In the contract, the buyer and seller agree upon a fixed price for electricity generated by the renewable resource, known as the strike price. The buyer pays the seller the fixed strike price for clean energy.

The seller delivers clean energy to the local wholesale market at the market price, which can vary by the hour and sometimes even more frequently. The seller then sends the buyer the market price. But because the wholesale market is always moving, the market price and strike price often differ.

When that happens, the seller may owe the buyer money, or vice versa. The two parties settle the difference every month with what is known as a settlement payment.

For instance, if the seller receives $36/MWh from the wholesale market but has a strike price with the buyer of $44/MWh, the buyer would send the seller an $8/MWh settlement payment. Conversely, if the market price is $54/MWh, and the strike price is $44/MWh, the seller would send the buyer a $10/MWh settlement payment.
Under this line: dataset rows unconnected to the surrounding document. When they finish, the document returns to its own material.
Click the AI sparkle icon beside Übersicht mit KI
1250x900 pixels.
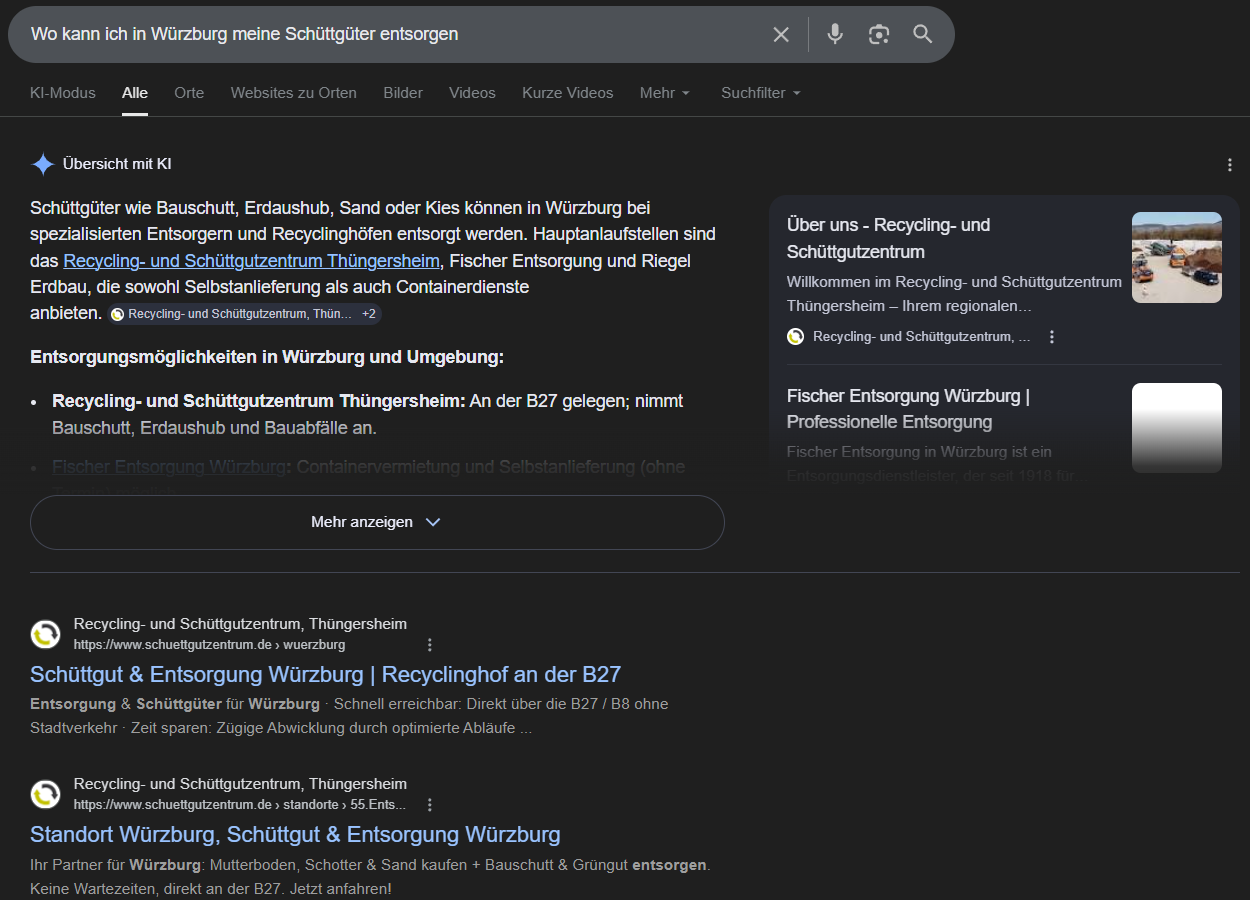(x=42, y=164)
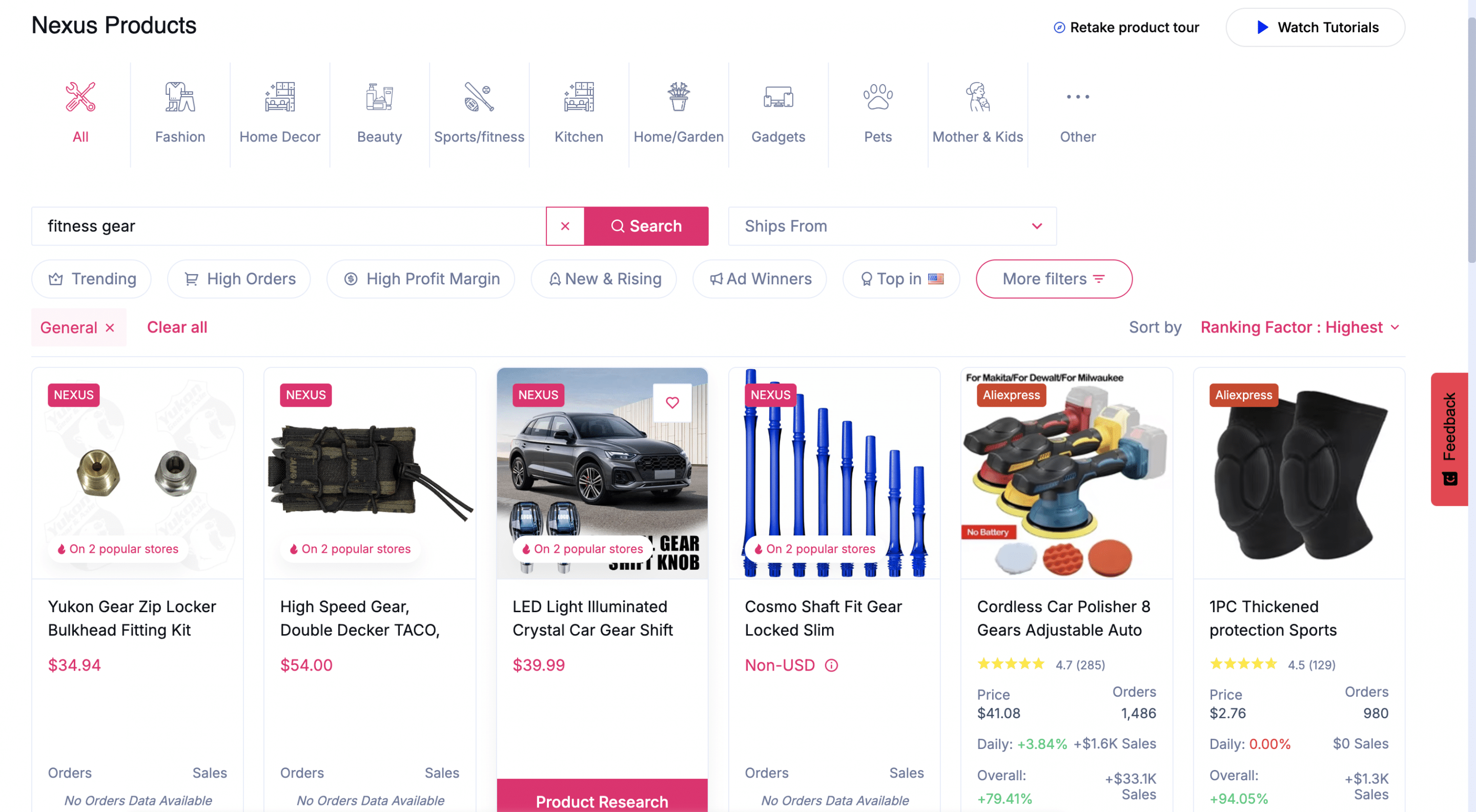Open the Gadgets category icon

pos(777,97)
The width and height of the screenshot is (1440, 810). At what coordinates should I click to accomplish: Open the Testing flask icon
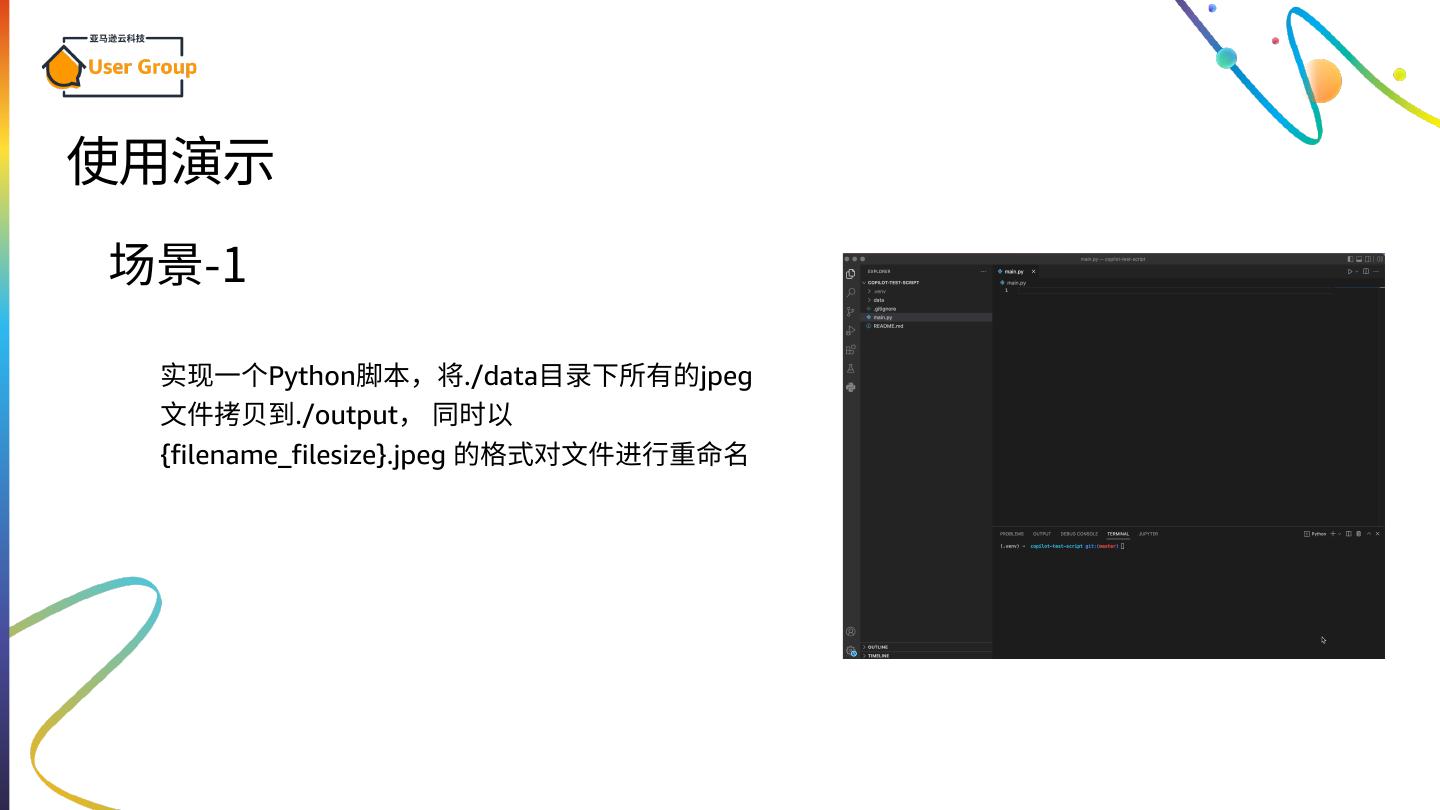click(x=850, y=369)
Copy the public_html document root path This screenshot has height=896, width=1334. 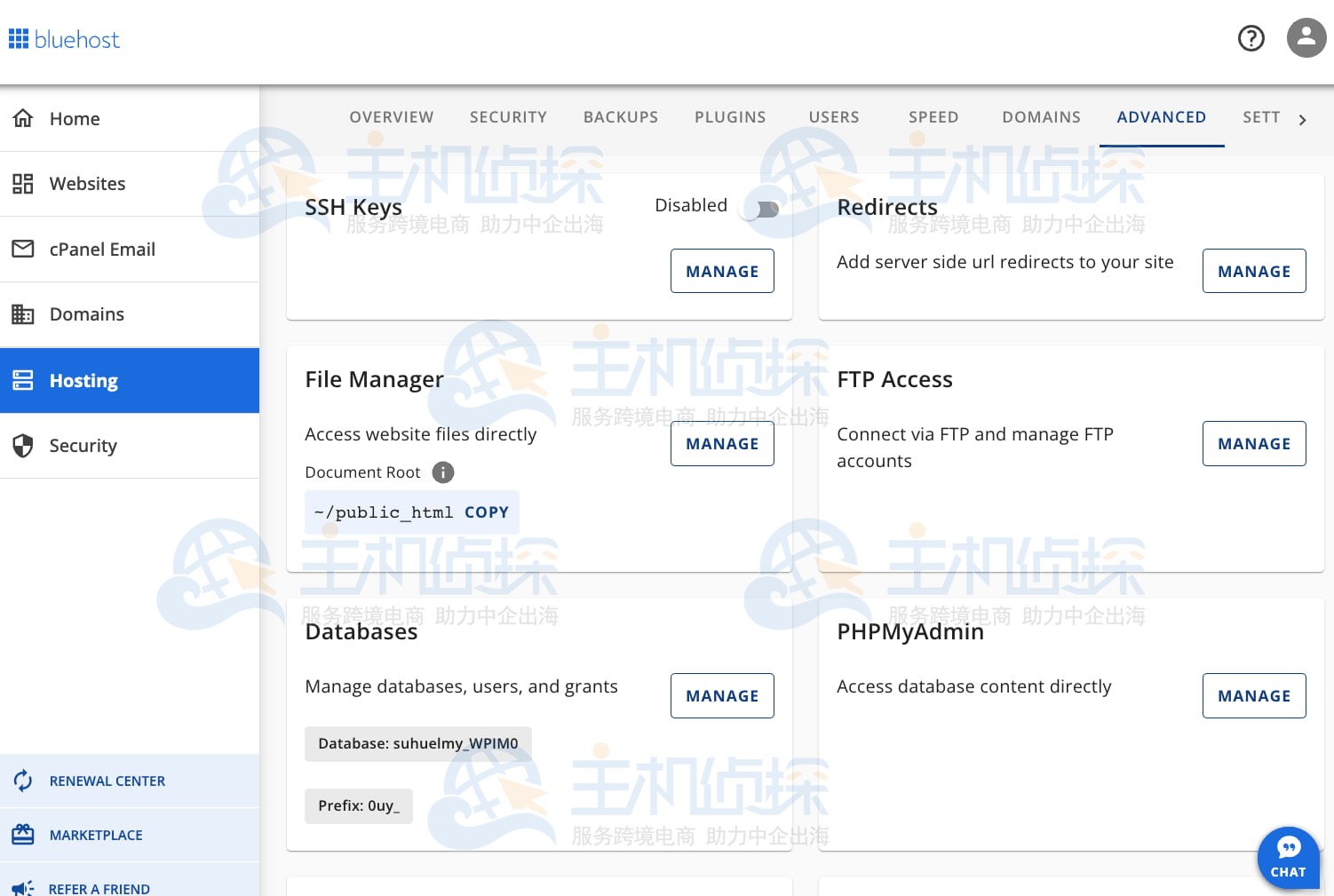486,512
This setup ensures that the renewable energy seller receives a predictable revenue stream while the buyer receives a financial hedge for its energy costs.

REC Flows

In addition to the cash flows, there is a flow of renewable energy credits, or RECs, associated with the renewable generation. The seller submits meter data from the renewable energy project to a certifying body to demonstrate they’ve produced clean energy. The certifier confirms the data’s validity and eligibility and sends RECs to the seller’s account, which the seller can then transfer to the buyer’s account.

Once the RECs are transferred, the buyer can use them to meet renewable energy goals, comply with regulatory requirements, or make environmental claims about their energy consumption.

To Sum Up….

To recap:

  • 1. The seller enters a financial contract with the buyer for clean electricity at a fixed price.
  • 2. The seller produces renewable electricity and earns RECs for the energy produced.
  • 3. The seller sells the electricity into the grid at the market price.
  • 4. Based on the difference between the market price and the contracted fixed price, the buyer pays the seller or vice versa.
  • 5. The seller transfers RECs to the buyer, enabling the buyer to claim the renewable energy benefits.

Virtual power purchase agreements allow corporations and organizations to support renewable energy development, achieve sustainability goals, and manage energy cost risks, while renewable energy developers secure predictable revenue streams that allow them to finance and build new clean energy projects.

Verse uses sophisticated software and expert services to empower corporate clean energy buyers to plan, transact, and manage clean energy, including virtual power purchase agreements. We help you determine the right clean energy goal for your organization and provide an optimal roadmap to achieve it. Contact us to learn how we can make the process fast, easy, and affordable!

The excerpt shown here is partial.